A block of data
..........

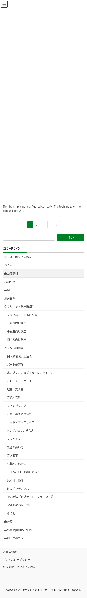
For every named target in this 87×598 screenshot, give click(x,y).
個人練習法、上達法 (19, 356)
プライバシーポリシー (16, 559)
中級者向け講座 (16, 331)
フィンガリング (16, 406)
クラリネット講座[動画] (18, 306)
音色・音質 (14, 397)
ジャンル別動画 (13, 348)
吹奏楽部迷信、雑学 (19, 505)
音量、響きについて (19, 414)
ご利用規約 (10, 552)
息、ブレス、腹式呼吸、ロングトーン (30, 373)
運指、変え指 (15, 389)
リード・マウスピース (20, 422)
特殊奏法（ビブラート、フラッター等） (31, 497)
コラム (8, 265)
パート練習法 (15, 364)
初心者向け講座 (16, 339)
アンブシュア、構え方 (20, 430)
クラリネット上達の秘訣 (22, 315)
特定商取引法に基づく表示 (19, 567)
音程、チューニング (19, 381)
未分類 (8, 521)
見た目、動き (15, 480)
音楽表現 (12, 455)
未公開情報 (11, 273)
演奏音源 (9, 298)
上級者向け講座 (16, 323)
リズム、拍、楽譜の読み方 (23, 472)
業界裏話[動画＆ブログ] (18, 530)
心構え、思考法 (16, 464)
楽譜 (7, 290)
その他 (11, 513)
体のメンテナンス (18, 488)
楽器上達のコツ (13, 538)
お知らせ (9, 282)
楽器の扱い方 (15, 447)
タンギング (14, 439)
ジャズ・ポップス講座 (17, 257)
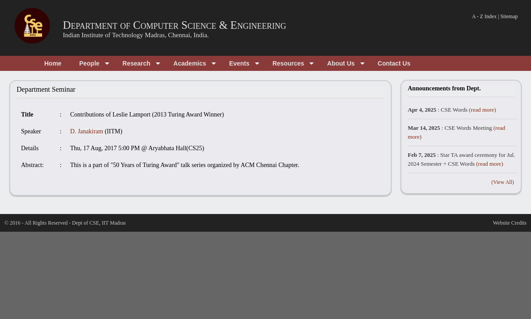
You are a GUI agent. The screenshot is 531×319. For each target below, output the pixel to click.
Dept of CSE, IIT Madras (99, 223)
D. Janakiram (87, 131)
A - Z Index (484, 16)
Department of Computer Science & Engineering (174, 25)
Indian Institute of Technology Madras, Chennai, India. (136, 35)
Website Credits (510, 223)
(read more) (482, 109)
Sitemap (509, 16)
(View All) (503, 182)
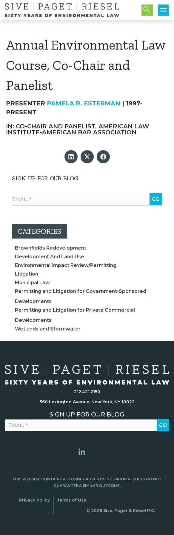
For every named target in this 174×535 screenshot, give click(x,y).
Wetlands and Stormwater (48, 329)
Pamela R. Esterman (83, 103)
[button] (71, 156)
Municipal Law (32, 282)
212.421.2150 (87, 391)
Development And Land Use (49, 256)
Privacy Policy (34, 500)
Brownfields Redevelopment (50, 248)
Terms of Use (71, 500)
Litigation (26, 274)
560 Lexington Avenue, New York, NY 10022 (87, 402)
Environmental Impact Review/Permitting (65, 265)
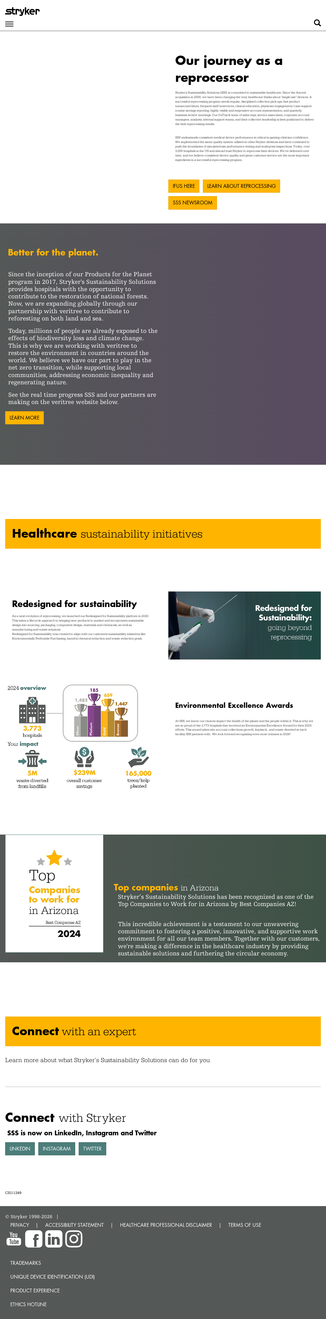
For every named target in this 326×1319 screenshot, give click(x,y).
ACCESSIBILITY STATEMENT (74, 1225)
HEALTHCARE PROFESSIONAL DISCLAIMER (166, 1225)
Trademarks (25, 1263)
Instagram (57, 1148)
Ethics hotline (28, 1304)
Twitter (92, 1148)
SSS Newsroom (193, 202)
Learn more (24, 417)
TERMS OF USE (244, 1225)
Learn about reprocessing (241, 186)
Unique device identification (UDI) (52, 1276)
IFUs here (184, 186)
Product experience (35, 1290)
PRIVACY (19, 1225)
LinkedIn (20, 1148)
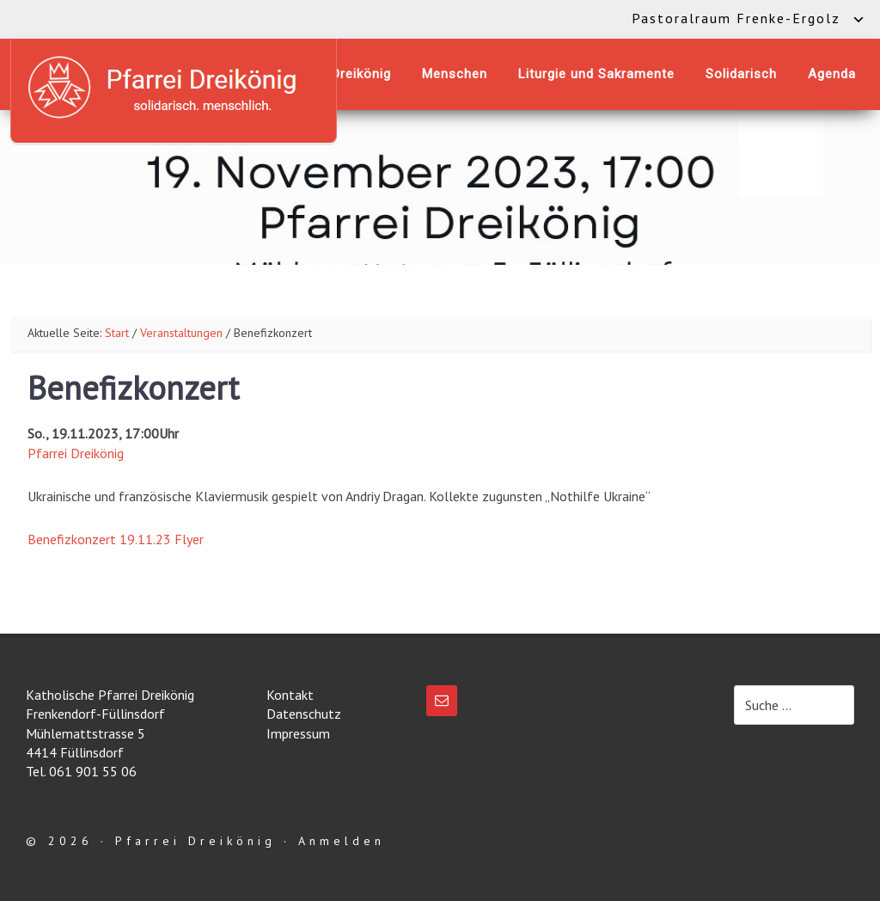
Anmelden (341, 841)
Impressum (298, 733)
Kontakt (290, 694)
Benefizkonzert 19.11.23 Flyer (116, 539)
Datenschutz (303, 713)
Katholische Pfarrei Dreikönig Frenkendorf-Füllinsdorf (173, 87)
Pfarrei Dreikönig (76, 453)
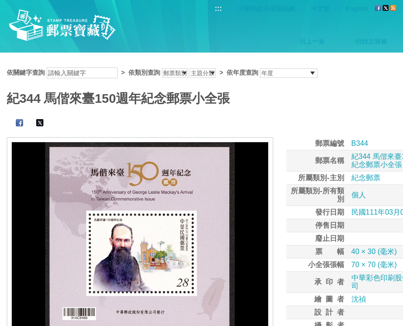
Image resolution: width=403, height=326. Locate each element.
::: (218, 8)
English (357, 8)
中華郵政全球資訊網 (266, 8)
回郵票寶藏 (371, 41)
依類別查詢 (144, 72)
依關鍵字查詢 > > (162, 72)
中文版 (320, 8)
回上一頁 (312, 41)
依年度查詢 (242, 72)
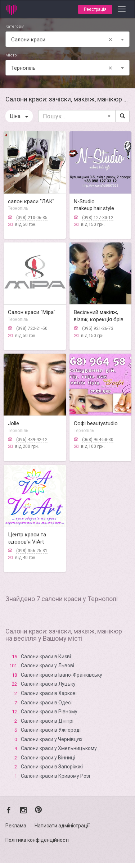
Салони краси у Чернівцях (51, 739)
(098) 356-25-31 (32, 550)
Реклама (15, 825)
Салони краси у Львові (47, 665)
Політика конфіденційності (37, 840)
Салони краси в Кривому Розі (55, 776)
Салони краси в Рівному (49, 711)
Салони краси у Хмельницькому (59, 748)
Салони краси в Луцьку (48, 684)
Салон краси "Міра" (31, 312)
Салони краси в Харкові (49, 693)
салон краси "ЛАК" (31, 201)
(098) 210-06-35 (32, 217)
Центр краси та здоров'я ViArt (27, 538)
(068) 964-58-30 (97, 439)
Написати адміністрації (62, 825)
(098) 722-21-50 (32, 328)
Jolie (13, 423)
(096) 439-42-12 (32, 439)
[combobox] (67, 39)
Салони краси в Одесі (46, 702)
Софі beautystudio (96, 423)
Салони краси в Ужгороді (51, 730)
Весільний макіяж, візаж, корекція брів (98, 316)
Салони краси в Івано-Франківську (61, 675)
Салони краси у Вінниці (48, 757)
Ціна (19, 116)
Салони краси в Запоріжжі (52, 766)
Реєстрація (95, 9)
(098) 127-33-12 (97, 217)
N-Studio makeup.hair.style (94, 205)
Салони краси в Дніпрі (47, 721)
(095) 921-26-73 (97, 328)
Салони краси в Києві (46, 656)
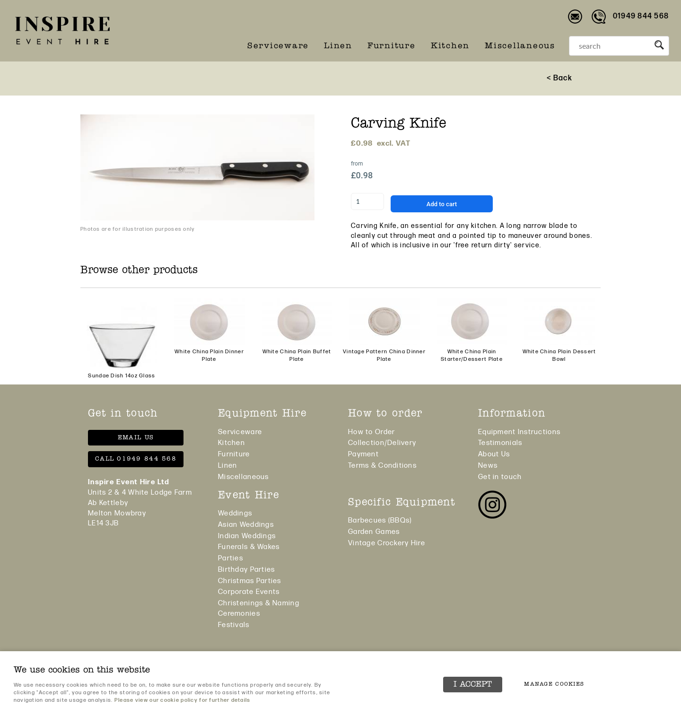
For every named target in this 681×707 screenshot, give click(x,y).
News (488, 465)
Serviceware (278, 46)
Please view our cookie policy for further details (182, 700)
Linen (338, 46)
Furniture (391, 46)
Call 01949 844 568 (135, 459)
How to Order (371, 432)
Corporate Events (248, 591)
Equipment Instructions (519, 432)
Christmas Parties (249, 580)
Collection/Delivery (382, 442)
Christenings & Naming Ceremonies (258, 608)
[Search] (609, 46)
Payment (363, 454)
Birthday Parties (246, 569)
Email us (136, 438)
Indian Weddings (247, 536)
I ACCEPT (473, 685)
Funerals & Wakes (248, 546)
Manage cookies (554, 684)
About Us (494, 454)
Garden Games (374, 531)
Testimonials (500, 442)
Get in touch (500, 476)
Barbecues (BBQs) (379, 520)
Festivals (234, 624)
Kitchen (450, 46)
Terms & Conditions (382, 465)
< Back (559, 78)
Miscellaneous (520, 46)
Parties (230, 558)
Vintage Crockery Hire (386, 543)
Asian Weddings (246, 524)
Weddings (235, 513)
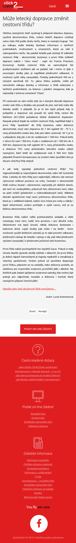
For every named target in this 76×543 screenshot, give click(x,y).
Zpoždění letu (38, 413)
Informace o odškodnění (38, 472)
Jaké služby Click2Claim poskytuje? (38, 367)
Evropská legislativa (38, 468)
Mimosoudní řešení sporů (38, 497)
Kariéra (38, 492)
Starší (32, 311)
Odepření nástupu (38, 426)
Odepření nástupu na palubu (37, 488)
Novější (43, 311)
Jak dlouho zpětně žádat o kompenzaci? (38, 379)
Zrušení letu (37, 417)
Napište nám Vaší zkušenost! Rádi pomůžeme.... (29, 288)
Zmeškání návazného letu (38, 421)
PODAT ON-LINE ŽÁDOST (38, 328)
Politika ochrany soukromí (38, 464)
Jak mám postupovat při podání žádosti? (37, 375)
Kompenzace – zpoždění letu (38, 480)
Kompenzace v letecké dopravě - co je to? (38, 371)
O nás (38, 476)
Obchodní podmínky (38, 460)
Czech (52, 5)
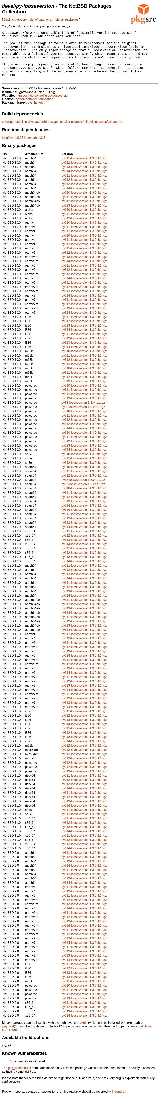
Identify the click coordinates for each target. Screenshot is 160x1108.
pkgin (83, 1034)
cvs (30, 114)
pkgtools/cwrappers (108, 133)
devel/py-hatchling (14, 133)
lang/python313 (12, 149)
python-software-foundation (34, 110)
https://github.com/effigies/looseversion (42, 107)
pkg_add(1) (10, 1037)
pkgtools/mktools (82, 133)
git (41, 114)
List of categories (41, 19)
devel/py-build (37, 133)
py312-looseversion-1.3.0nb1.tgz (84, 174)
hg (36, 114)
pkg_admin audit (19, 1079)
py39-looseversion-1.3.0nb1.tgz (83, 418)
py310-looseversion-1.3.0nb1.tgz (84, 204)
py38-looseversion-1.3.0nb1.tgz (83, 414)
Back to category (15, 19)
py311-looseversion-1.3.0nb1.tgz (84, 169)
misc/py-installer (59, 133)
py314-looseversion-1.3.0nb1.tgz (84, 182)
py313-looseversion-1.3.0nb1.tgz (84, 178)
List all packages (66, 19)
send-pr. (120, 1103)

..........

**WHAT THE EXERCISE ASKS**: Repeat the lines of the material above word for word, leaving out the pictures.

**TASK ANSWER**:
For every named target in this 87×598 screenshot, give click(x,y).
個人練習法、上達法 (19, 356)
プライバシーポリシー (16, 559)
中級者向け講座 (16, 331)
フィンガリング (16, 406)
クラリネット講座[動画] (18, 306)
音色・音質 (14, 397)
ジャンル別動画 (13, 348)
吹奏楽部迷信、雑学 (19, 505)
音量、響きについて (19, 414)
ご利用規約 (10, 552)
息、ブレス、腹式呼吸、ロングトーン (30, 373)
運指、変え指 (15, 389)
リード・マウスピース (20, 422)
特殊奏法（ビブラート、フラッター等） (31, 497)
コラム (8, 265)
パート練習法 (15, 364)
初心者向け講座 (16, 339)
アンブシュア、構え方 (20, 430)
クラリネット上達の秘訣 (22, 315)
特定商取引法に基づく表示 (19, 567)
音程、チューニング (19, 381)
未分類 (8, 521)
見た目、動き (15, 480)
音楽表現 (12, 455)
未公開情報 (11, 273)
演奏音源 (9, 298)
上級者向け講座 (16, 323)
リズム、拍、楽譜の読み方 (23, 472)
業界裏話[動画＆ブログ] (18, 530)
心構え、思考法 (16, 464)
楽譜 (7, 290)
その他 (11, 513)
体のメンテナンス (18, 488)
楽器上達のコツ (13, 538)
お知らせ (9, 282)
楽器の扱い方 (15, 447)
タンギング (14, 439)
ジャズ・ポップス講座 (17, 257)
You are a GUI agent. The screenshot is 531×319. For each target below, output the pixel to click.
Dept of CSE, IIT Madras (99, 223)
D. Janakiram (87, 131)
A - Z Index (484, 16)
Department of Computer Science & Engineering (174, 25)
Indian Institute of Technology Madras, Chennai, India. (136, 35)
Website Credits (510, 223)
(read more) (482, 109)
Sitemap (509, 16)
(View All) (503, 182)
For every named target in this 174×535 screenshot, give click(x,y).
Wetlands and Stormwater (48, 329)
Pamela R. Esterman (83, 103)
[button] (71, 156)
Municipal Law (32, 282)
212.421.2150 (87, 391)
Development And Land Use (49, 256)
Privacy Policy (34, 500)
Brownfields Redevelopment (50, 248)
Terms of Use (71, 500)
Litigation (26, 274)
560 Lexington Avenue, New York, NY 10022 (87, 402)
Environmental Impact Review/Permitting (65, 265)
For every named target in this 326×1319 screenshot, give click(x,y).
ACCESSIBILITY STATEMENT (74, 1225)
HEALTHCARE PROFESSIONAL DISCLAIMER (166, 1225)
Trademarks (25, 1263)
Instagram (57, 1148)
Ethics hotline (28, 1304)
Twitter (92, 1148)
SSS Newsroom (193, 202)
Learn more (24, 417)
TERMS OF USE (244, 1225)
Learn about reprocessing (241, 186)
Unique device identification (UDI) (52, 1276)
IFUs here (184, 186)
Product experience (35, 1290)
PRIVACY (19, 1225)
LinkedIn (20, 1148)
Anmelden (341, 841)
Impressum (298, 733)
Kontakt (290, 694)
Benefizkonzert 19.11.23 Flyer (116, 539)
Datenschutz (303, 713)
Katholische Pfarrei Dreikönig Frenkendorf-Füllinsdorf (173, 87)
Pfarrei Dreikönig (76, 453)
Image resolution: width=403, height=326. Locate each element.
::: (218, 8)
English (357, 8)
中華郵政全球資訊網 (266, 8)
回郵票寶藏 (371, 41)
依類別查詢 (144, 72)
依關鍵字查詢 > > (162, 72)
中文版 (320, 8)
回上一頁 (312, 41)
依年度查詢 (242, 72)
Салони краси у Чернівцях (51, 739)
(098) 356-25-31 (32, 550)
Реклама (15, 825)
Салони краси у Львові (47, 665)
Політика конфіденційності (37, 840)
Салони краси в Кривому Розі (55, 776)
Салони краси в Рівному (49, 711)
Салони краси у Хмельницькому (59, 748)
Салони краси в Луцьку (48, 684)
Салон краси "Міра" (31, 312)
Салони краси в Харкові (49, 693)
салон краси "ЛАК" (31, 201)
(098) 210-06-35 (32, 217)
Центр краси та здоров'я ViArt (27, 538)
(068) 964-58-30 (97, 439)
Написати адміністрації (62, 825)
(098) 722-21-50 (32, 328)
Jolie (13, 423)
(096) 439-42-12 (32, 439)
[combobox] (67, 39)
Салони краси в Одесі (46, 702)
Софі beautystudio (96, 423)
Салони краси в Ужгороді (51, 730)
Весільний макіяж, візаж, корекція брів (98, 316)
Салони краси в Івано-Франківську (61, 675)
Салони краси у Вінниці (48, 757)
Ціна (19, 116)
Салони краси в Запоріжжі (52, 766)
Реєстрація (95, 9)
(098) 127-33-12 (97, 217)
N-Studio makeup.hair.style (94, 205)
Салони краси в Дніпрі (47, 721)
(095) 921-26-73 (97, 328)
Салони краси в Києві (46, 656)
For every named target in this 681×707 screenshot, give click(x,y).
News (488, 465)
Serviceware (278, 46)
Please view our cookie policy for further details (182, 700)
Linen (338, 46)
Furniture (391, 46)
Call 01949 844 568 (135, 459)
How to Order (371, 432)
Corporate Events (248, 591)
Equipment Instructions (519, 432)
Christmas Parties (249, 580)
Collection/Delivery (382, 442)
Christenings & Naming Ceremonies (258, 608)
[Search] (609, 46)
Payment (363, 454)
Birthday Parties (246, 569)
Email us (136, 438)
Indian Weddings (247, 536)
I ACCEPT (473, 685)
Funerals & Wakes (248, 546)
Manage cookies (554, 684)
About Us (494, 454)
Garden Games (374, 531)
Testimonials (500, 442)
Get in touch (500, 476)
Barbecues (BBQs) (379, 520)
Festivals (234, 624)
Kitchen (450, 46)
Terms & Conditions (382, 465)
< Back (559, 78)
Miscellaneous (520, 46)
Parties (230, 558)
Vintage Crockery Hire (386, 543)
Asian Weddings (246, 524)
Weddings (235, 513)
For every named target in this 76×543 screenshot, give click(x,y).
Zpoždění letu (38, 413)
Informace o odškodnění (38, 472)
Jaké služby Click2Claim poskytuje? (38, 367)
Evropská legislativa (38, 468)
Mimosoudní řešení sporů (38, 497)
Kariéra (38, 492)
Starší (32, 311)
Odepření nástupu (38, 426)
Odepření nástupu na palubu (37, 488)
Novější (43, 311)
Jak dlouho zpětně žádat o kompenzaci? (38, 379)
Zrušení letu (37, 417)
Napište nám Vaší zkušenost! Rádi pomůžeme.... (29, 288)
Zmeškání návazného letu (38, 421)
PODAT ON-LINE ŽÁDOST (38, 328)
Politika ochrany soukromí (38, 464)
Jak mám postupovat při podání žádosti? (37, 375)
Kompenzace – zpoždění letu (38, 480)
Kompenzace v letecké dopravě - co je to? (38, 371)
O nás (38, 476)
Obchodní podmínky (38, 460)
Czech (52, 5)
Identify the click coordinates for each target. Screenshot is 160x1108.
pkgin (83, 1034)
cvs (30, 114)
pkgtools/cwrappers (108, 133)
devel/py-hatchling (14, 133)
lang/python313 (12, 149)
python-software-foundation (34, 110)
https://github.com/effigies/looseversion (42, 107)
pkg_add(1) (10, 1037)
pkgtools/mktools (82, 133)
git (41, 114)
List of categories (41, 19)
devel/py-build (37, 133)
py312-looseversion-1.3.0nb1.tgz (84, 174)
hg (36, 114)
pkg_admin audit (19, 1079)
py39-looseversion-1.3.0nb1.tgz (83, 418)
py310-looseversion-1.3.0nb1.tgz (84, 204)
py38-looseversion-1.3.0nb1.tgz (83, 414)
Back to category (15, 19)
py311-looseversion-1.3.0nb1.tgz (84, 169)
misc/py-installer (59, 133)
py314-looseversion-1.3.0nb1.tgz (84, 182)
py313-looseversion-1.3.0nb1.tgz (84, 178)
List all packages (66, 19)
send-pr. (120, 1103)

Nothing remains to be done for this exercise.